FRANKFURT (Reuters) – A former Nazi concentration camp guard who lived in the United States for over 60 years returned to Germany on Saturday after being expelled, a police spokesman said.
The 95-year-old man faces questioning by local police after arriving at Frankfurt airport. He was not arrested. U.S. Justice Department officials have named him as Friedrich Karl Berger, while Germany authorities refer to him only as Friedrich Karl B.
A U.S. court last year ruled that Berger should be expelled after prosecutors in the northern German town of Celle opened an investigation into whether he was involved with the murder of prisoners at a satellite concentration camp of the Neuengamme network near Hamburg in 1945.
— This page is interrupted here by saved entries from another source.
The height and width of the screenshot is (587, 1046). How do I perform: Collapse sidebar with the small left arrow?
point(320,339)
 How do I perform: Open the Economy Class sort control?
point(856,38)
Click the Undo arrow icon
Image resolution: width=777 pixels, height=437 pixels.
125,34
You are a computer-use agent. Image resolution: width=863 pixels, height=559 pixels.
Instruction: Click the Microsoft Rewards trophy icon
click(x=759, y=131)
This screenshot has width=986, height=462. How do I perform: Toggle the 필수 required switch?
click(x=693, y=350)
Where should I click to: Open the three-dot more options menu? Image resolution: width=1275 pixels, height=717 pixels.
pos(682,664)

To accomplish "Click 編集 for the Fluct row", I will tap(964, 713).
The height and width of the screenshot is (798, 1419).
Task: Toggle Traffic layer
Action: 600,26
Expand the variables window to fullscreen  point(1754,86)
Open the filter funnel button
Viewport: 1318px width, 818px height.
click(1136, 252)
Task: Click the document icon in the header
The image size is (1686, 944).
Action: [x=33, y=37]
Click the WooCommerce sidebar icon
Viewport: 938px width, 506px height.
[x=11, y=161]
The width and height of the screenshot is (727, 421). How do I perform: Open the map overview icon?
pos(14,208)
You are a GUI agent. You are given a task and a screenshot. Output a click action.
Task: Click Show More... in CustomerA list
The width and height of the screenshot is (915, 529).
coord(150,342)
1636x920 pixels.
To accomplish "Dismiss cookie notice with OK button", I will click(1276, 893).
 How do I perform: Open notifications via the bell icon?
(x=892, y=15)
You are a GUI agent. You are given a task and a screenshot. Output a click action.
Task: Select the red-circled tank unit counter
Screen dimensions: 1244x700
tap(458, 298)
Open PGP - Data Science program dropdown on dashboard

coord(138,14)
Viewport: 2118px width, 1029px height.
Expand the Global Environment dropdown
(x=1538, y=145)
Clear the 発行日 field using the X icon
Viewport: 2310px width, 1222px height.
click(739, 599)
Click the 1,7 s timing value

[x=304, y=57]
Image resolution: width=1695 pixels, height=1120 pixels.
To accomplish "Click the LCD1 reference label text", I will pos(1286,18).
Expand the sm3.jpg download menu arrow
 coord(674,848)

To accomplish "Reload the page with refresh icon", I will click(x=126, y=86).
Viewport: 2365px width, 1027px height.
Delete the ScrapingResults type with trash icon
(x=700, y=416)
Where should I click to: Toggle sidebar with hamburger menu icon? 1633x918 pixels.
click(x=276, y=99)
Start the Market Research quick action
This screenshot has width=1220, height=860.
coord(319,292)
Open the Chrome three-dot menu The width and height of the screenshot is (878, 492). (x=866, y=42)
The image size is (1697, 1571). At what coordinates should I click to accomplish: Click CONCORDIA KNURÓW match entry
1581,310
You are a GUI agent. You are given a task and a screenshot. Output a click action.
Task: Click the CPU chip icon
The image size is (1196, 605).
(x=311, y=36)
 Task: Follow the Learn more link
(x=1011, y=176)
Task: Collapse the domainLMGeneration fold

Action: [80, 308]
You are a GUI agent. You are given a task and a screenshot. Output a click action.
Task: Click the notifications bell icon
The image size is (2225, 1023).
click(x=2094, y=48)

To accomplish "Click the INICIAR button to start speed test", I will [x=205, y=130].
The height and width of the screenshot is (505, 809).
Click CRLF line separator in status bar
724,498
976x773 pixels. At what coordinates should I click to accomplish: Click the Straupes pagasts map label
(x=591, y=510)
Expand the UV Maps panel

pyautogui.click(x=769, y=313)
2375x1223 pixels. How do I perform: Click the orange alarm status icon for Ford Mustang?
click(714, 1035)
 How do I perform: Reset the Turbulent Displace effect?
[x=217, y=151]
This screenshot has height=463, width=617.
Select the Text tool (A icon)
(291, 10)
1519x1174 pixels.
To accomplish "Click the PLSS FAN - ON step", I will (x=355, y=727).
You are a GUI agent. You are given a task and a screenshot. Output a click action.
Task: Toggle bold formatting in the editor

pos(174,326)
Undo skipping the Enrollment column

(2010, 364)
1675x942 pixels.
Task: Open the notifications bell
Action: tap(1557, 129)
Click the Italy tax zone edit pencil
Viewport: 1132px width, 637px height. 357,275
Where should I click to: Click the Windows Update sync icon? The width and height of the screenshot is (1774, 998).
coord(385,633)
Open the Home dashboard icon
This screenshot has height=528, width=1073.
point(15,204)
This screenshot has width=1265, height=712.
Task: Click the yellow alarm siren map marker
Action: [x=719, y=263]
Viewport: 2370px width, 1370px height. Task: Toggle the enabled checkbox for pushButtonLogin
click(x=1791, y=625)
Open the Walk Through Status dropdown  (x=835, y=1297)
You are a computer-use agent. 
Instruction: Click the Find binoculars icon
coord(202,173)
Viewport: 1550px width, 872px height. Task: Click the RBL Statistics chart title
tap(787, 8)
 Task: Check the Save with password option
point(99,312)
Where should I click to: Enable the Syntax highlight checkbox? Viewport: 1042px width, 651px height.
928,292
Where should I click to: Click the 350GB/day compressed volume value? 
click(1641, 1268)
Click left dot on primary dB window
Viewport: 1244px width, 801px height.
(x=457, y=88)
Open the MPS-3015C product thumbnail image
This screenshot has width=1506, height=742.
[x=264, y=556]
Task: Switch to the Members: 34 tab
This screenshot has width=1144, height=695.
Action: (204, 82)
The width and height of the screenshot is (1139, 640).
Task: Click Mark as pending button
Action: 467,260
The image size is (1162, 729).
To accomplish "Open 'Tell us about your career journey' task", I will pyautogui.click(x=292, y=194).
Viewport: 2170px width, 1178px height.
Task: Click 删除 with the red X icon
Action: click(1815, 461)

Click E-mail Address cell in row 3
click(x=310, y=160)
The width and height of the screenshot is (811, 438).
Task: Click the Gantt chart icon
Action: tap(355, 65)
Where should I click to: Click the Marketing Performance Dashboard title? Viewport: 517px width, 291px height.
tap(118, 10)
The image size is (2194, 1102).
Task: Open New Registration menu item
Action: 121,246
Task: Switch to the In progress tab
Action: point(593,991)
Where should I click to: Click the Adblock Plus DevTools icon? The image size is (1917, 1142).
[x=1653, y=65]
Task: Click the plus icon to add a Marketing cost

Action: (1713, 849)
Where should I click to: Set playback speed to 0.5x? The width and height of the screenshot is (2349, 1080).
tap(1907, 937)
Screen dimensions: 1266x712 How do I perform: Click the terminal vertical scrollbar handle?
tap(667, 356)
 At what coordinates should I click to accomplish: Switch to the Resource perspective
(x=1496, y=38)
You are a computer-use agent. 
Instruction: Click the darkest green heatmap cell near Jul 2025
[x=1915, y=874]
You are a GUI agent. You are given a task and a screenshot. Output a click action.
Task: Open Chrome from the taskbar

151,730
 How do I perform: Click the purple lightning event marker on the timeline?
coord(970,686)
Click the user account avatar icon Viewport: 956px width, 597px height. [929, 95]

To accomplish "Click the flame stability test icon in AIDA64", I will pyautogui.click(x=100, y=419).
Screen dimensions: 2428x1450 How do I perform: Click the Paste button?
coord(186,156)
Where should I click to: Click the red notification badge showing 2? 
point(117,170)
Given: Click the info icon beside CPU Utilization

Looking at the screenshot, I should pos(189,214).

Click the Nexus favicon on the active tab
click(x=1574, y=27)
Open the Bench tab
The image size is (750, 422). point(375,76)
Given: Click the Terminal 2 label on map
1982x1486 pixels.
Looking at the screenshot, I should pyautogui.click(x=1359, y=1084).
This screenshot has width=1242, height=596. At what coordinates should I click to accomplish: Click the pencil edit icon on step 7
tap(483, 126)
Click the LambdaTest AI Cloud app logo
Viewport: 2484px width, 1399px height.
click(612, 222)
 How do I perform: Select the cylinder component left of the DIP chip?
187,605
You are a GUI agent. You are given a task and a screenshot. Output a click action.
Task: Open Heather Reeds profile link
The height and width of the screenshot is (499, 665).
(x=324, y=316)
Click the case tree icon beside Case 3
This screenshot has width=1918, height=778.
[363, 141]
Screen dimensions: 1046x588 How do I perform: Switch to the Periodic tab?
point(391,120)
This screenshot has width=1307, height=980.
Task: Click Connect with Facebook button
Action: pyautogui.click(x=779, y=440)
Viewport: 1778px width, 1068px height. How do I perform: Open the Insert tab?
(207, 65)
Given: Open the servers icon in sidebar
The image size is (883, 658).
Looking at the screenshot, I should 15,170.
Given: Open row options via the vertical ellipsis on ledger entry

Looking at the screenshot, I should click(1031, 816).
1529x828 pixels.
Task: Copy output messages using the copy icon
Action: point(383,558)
According to German prosecutors B., who has lived in the United States since 1959, admitted to guarding prisoners for a few weeks in the Meppen area close to the Dutch border without witnessing any killings or abuse of prisoners.
The German case against him was dropped in December after prosecutors were unable to dispute his account.
The U.S. court found that prisoners at the camp were held in “atrocious” conditions and were exploited for outdoor forced labor, working “to the point of exhaustion and death,” the U.S. Department of Justice (DOJ) said. The court also found, and Berger admitted, that he guarded prisoners to prevent them from escaping during their dawn-to-dusk workday, on their way to worksites and on their way back to the camp in the evening.
A spokesman for the prosecutor’s office in Celle said police in the German state of Hesse had been asked to question him on his return to Germany.
A police spokesman said there is no live investigation linked to him and he is a free individual and has not been taken in custody.
The DOJ said it had marshalled evidence leading to Berger’s removal that its human rights section found in the United States and in Europe, including records of the trial 75 years ago of former leaders of the Nazi regime in Nuremberg.
In recent years, prosecutors have brought charges against several former Nazis, seizing the last opportunity to secure justice for the millions who perished in concentration camps.
Earlier this month, prosecutors charged a 100-year-old German man with being an accessory to 3,518 murders committed while he was allegedly a guard at the Sachsenhausen concentration camp.